Table ES-2 shows how customer interruption costs vary by season and time of day, based on the key drivers of interruption costs that were identified in the model selection process. For medium and large C&I customers, interruption costs only meaningfully vary by season (summer vs. nonsummer). For medium and large C&I customers, the cost of a summer power interruption is around 21% to 43% higher than a non-summer one, depending on duration (the percent difference lowers as duration increases). For small C&I customers, the seasonal pattern is the opposite, with the cost of summer power interruptions lower by around 9% to 30%, depending on duration, season, and time of day. Small C&I interruption costs also vary by time of day, with the highest costs in the afternoon and morning. In the evening and nighttime, small C&I interruption costs are substantially lower, which makes sense given that small businesses typically operate during daytime hours. For residential customers, interruption costs are generally higher during the summer and in the morning and night (10 PM to 12 noon). The table also includes a weighted-average interruption cost estimate (equal to the cost per event estimates in Table ES-1), which is weighted by the proportion of hours of the year that each interruption scenario represents, depending on season and time of day. This weighted-average interruption cost estimate is most appropriate to use for planning purposes, unless the distribution of interruptions by season and time of day is known and accounted for in the analysis.

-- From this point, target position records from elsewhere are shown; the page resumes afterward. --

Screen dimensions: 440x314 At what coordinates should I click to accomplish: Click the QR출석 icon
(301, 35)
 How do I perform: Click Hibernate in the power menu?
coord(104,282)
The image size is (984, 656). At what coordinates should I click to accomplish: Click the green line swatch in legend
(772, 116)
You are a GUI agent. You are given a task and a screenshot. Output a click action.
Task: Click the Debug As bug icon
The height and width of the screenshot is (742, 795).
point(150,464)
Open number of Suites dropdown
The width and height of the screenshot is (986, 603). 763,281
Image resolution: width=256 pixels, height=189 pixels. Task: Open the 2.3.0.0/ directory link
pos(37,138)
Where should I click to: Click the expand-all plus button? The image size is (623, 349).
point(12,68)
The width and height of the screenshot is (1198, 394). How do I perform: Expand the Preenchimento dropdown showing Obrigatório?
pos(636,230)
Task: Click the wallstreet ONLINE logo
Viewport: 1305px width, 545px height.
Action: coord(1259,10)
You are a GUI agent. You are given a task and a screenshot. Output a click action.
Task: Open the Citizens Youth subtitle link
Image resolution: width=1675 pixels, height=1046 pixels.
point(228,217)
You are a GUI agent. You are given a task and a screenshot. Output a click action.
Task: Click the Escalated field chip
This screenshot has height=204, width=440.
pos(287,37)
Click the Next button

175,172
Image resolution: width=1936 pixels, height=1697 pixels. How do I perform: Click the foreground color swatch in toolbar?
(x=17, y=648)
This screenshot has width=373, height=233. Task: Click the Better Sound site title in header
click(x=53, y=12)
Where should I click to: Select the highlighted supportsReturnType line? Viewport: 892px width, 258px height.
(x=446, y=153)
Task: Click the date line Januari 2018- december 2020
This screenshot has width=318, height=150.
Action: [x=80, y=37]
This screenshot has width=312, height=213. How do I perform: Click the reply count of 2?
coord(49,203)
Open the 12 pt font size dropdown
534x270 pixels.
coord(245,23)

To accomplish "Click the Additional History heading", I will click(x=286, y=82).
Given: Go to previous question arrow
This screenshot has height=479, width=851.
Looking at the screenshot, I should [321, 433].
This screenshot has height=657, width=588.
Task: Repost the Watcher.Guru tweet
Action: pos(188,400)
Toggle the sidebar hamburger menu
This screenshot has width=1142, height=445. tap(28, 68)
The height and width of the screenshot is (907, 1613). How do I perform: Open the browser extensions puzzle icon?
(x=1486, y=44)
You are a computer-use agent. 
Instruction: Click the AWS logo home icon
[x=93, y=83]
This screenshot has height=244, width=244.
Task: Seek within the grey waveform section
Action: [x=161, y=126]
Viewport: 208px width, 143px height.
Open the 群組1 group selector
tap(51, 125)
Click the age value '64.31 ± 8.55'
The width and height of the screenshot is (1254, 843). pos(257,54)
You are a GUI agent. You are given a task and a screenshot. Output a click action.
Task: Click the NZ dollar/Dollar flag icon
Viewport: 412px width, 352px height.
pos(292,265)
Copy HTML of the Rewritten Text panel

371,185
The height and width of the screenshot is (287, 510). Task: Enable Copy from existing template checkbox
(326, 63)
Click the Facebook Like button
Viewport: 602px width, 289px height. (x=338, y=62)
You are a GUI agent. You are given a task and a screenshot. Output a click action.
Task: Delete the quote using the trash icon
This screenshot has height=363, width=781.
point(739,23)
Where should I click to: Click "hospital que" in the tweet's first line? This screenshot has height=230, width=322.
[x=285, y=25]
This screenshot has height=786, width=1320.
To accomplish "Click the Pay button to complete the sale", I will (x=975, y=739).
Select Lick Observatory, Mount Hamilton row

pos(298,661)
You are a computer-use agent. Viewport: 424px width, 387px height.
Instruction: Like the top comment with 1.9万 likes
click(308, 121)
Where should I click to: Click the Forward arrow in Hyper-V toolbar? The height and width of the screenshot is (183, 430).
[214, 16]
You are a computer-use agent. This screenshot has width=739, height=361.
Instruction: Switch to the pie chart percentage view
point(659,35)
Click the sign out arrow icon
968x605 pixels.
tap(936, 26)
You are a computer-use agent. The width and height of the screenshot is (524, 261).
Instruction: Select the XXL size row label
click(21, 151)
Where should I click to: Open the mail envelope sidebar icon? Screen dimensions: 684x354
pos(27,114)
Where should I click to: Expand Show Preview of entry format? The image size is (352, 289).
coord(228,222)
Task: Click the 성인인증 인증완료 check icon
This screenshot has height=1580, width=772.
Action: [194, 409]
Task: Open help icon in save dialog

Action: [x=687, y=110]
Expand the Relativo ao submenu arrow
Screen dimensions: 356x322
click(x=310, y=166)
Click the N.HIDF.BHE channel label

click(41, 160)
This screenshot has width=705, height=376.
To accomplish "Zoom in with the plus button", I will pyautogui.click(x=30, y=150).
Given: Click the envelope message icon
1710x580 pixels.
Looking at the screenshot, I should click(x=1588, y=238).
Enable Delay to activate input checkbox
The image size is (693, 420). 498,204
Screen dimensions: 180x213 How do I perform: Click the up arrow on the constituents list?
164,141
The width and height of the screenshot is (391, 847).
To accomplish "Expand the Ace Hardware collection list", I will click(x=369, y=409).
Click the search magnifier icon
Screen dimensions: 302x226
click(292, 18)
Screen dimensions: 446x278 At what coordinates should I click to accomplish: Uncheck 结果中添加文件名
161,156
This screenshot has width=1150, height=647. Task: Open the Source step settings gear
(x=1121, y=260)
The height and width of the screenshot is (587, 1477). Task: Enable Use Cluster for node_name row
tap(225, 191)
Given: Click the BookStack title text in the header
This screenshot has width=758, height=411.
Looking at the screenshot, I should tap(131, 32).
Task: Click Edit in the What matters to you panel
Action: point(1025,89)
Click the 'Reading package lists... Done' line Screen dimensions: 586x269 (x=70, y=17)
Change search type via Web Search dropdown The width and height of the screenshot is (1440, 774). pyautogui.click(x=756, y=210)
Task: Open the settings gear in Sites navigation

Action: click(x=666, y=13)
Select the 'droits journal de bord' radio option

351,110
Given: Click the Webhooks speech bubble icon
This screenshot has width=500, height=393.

As in the 2009 study, there are limitations to how the data from this meta-analysis should be used. It is important to fully understand these limitations, so they are further described in this section and in more detail in Section 6. These limitations are:
• Certain very important variables in the data are confounded among the studies we examined. In particular, region of the country and year of the study are correlated in such a way that it is impossible to separate the effects of these two variables on customer interruption costs;
• There is further correlation between regions and scenario characteristics. The sponsors of the interruption cost studies were generally interested in measuring interruption costs for conditions that were important for planning their specific systems. As a result, interruption conditions described in the surveys for a given region tended to focus on periods of time when interruptions were more problematic for that region;
• A further limitation of our research is that the surveys that formed the basis of the studies we examined were limited to certain parts of the country. No data were available from the northeast/mid-Atlantic region, and limited data were available for cities along the Great Lakes;
• Another caveat is that around half of the data from the meta-database is from surveys that are 15 or more years old. Although the intertemporal analysis in the 2009 study showed that interruption costs have not changed significantly over time, the outdated vintage of the data presents concerns that, in addition to the limitations above, underscore the need for a coordinated, nationwide effort that collects interruption cost estimates for many regions and utilities simultaneously, using a consistent survey design and data collection method; and
• Finally, although the revised model is able to estimate costs for interruptions lasting longer than eight hours, it is important to note that the estimates in this report are not appropriate for resiliency planning. This meta-study focuses on the direct costs that customers experience as a result of relatively short power interruptions of up to 24 hours at most. For resiliency considerations that involve planning for long duration power interruptions of 24 hours or more, the nature of costs change and the indirect, spillover effects to the greater economy must be considered.4 These factors are not captured in this meta-analysis.